# Workshop Preparation

To follow the workshop, you need to have the review datasets and to install a number of Python libraries.

## Downloading the dataset

The datasets are available on SURF drive. Workshop participants will receive the URL for this via email, because we cannot share the datasets publicly.

There are three sets of data:

- `book_metadata.csv`: basic metadata for a set of 209 books.
- `lang_reviews`: a directory with reviews in different languages, one file per language.
- `spacy_doc_bins`: a directory with pre-parsed reviews in SpaCy DocBin format. Parsing was done with SpaCy and Dadmatools (the latter for reviewws in Persian).

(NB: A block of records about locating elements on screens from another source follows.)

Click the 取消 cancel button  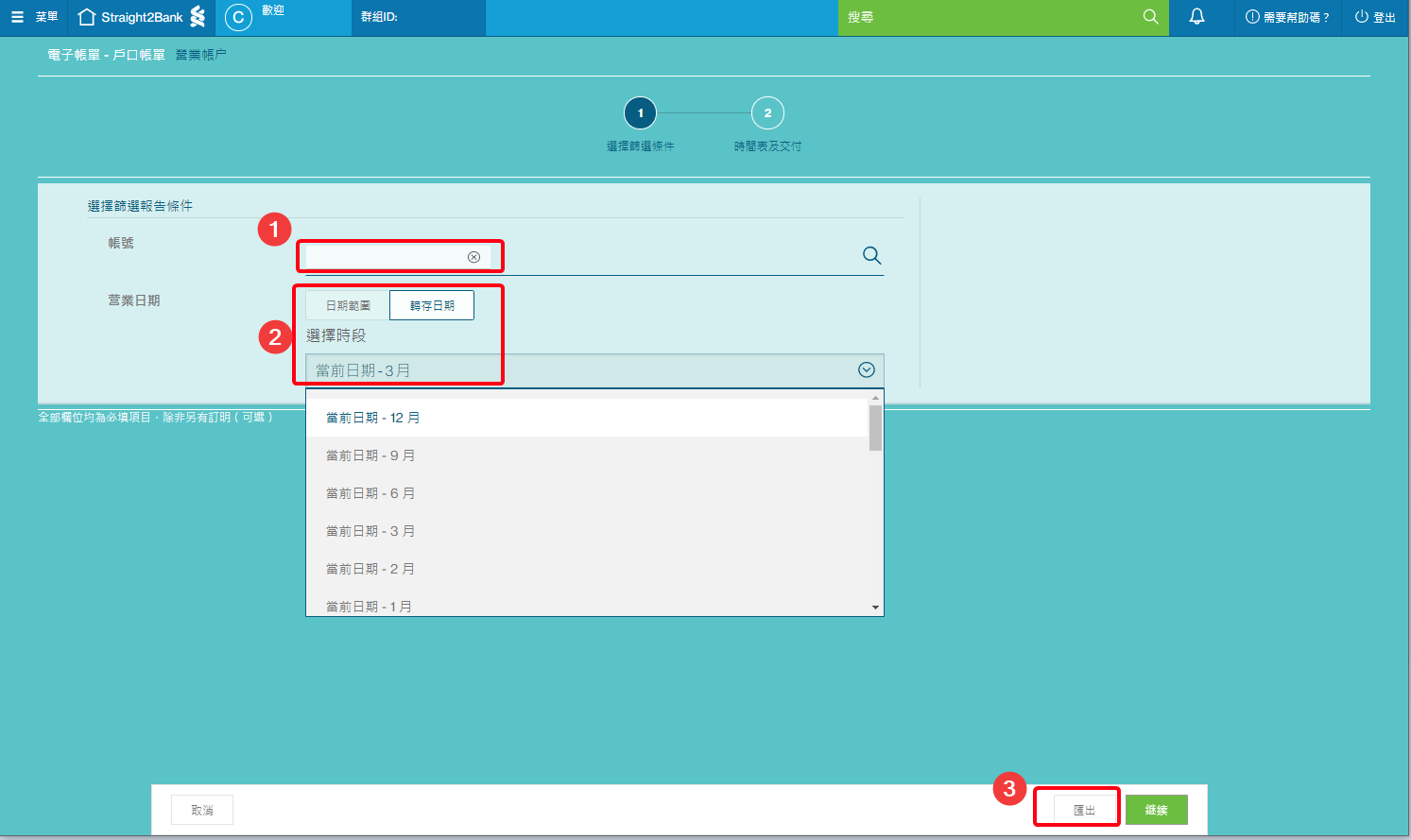(x=202, y=810)
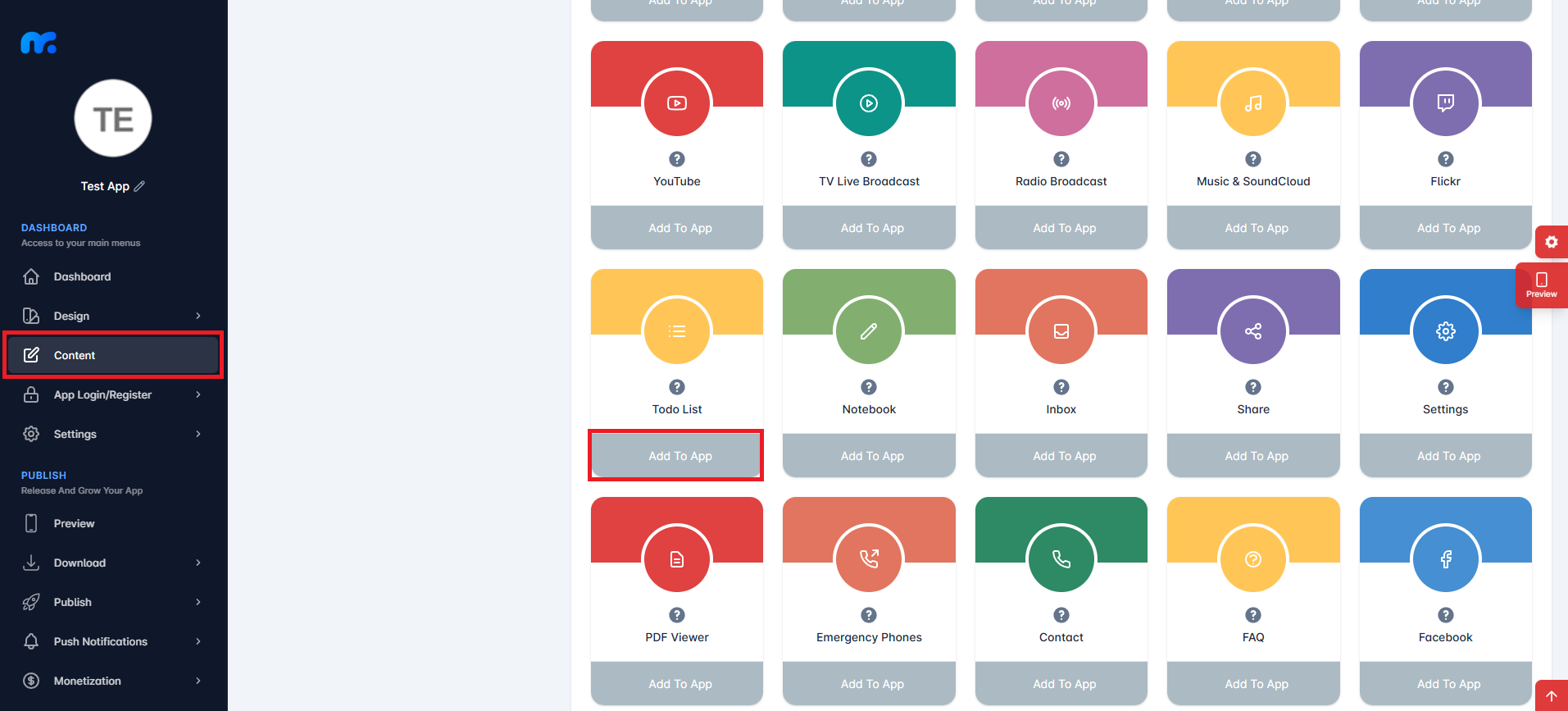Click the Facebook module icon
Viewport: 1568px width, 711px height.
[1445, 559]
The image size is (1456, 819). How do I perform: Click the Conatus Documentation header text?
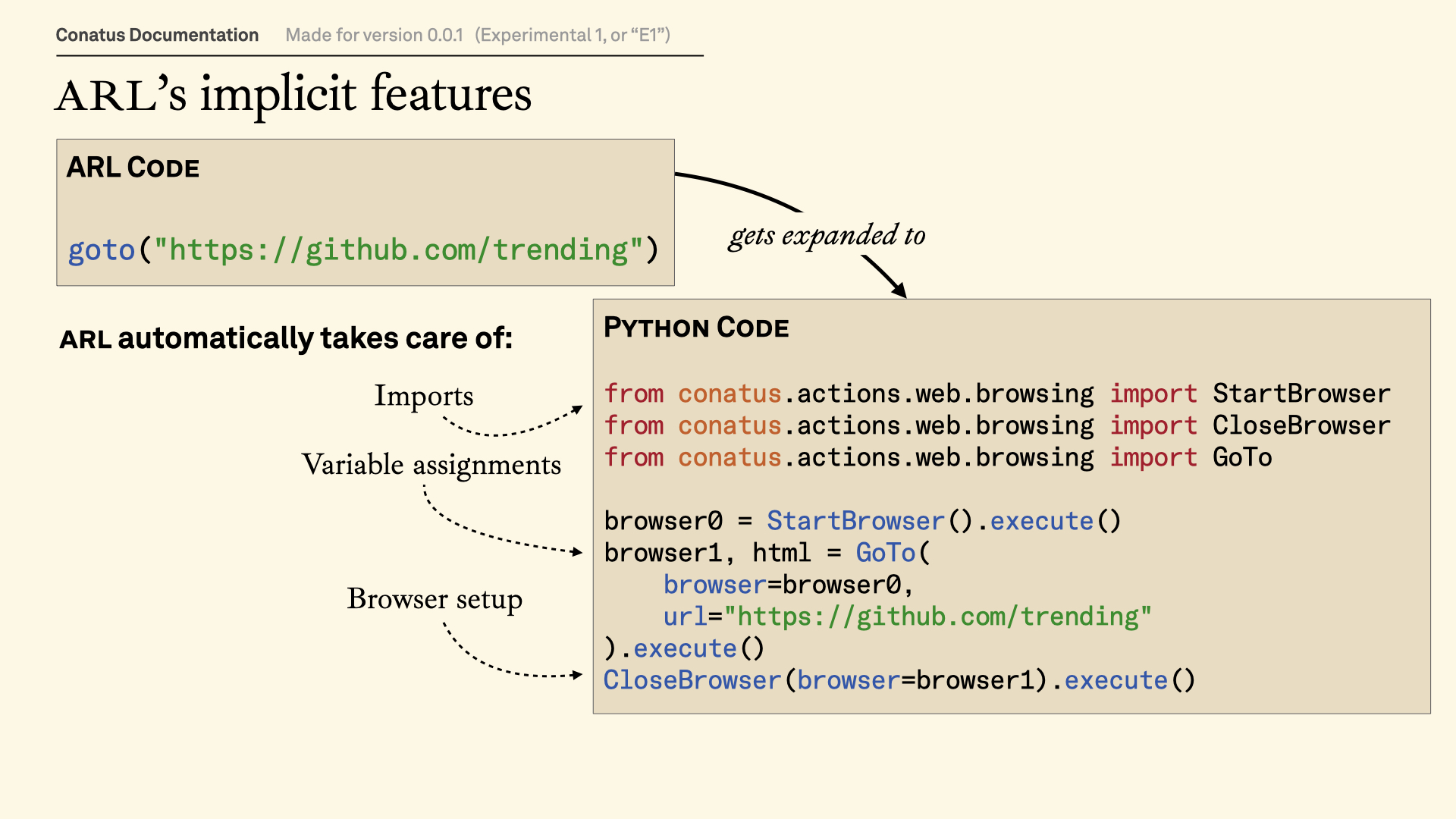tap(157, 35)
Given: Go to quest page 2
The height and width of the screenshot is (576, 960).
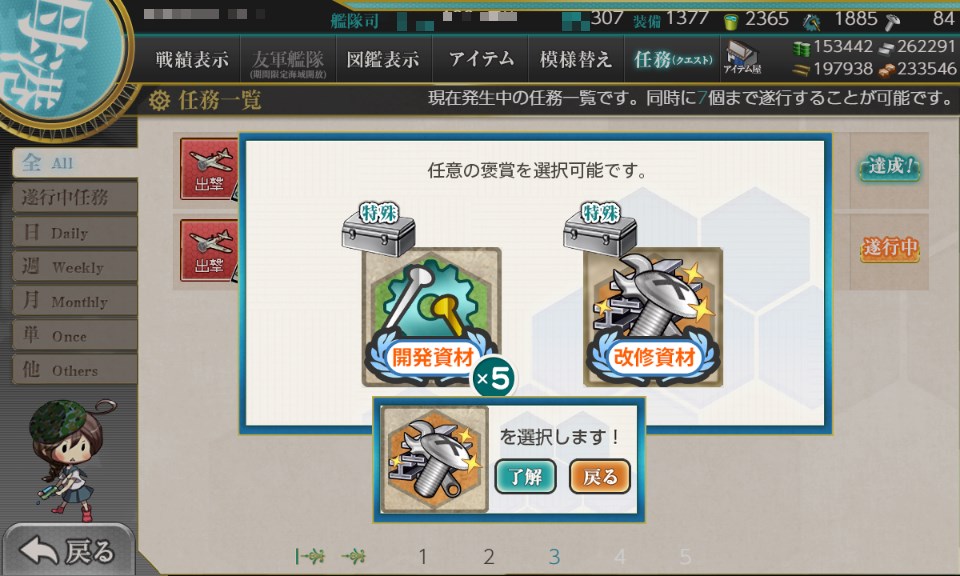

# Installing Python libraries

Install the libraries that you don't already have:

In [1]:
import sys

# use !{sys.executable} instead of python to ensure the python version 
# used to install is the same as the one running the notebook
!{sys.executable} -m pip install spacy


In [None]:
!{sys.executable} -m pip install pandas

## Optional: language parser for Persian/Farsi

The following library is only necessary if you want to do your own parsing of reviews in Persian/Farsi. A pre-parsed version of the reviews is available on the SURF drive (`spacy_doc_bins/parsed_reviews-fa.doc_bin`).

In [None]:

# if you want to parse reviews written in Persian/Farsi, install
# the following packages
!{sys.executable} -m pip install html2text
!{sys.executable} -m pip install protobuf==3.19
!{sys.executable} -m pip install dadmatools


In [24]:
import spacy

from language import code_lang_map, lang_code_map, spacy_model_map



# Download SpaCy models

Pick one or more languages and download the corresponding SpaCy model:

In [25]:
languages = [
    # Add languages for which you want to do linguistic parsing of reviews
    'Chinese', 'Dutch', 'English', 'French', 'German', 'Italian', 'Persian', 'Portuguese', 
]

In [20]:
for language in languages:
    model_name = spacy_model_map[lang_code[language]]
    spacy.cli.download(model = model_name)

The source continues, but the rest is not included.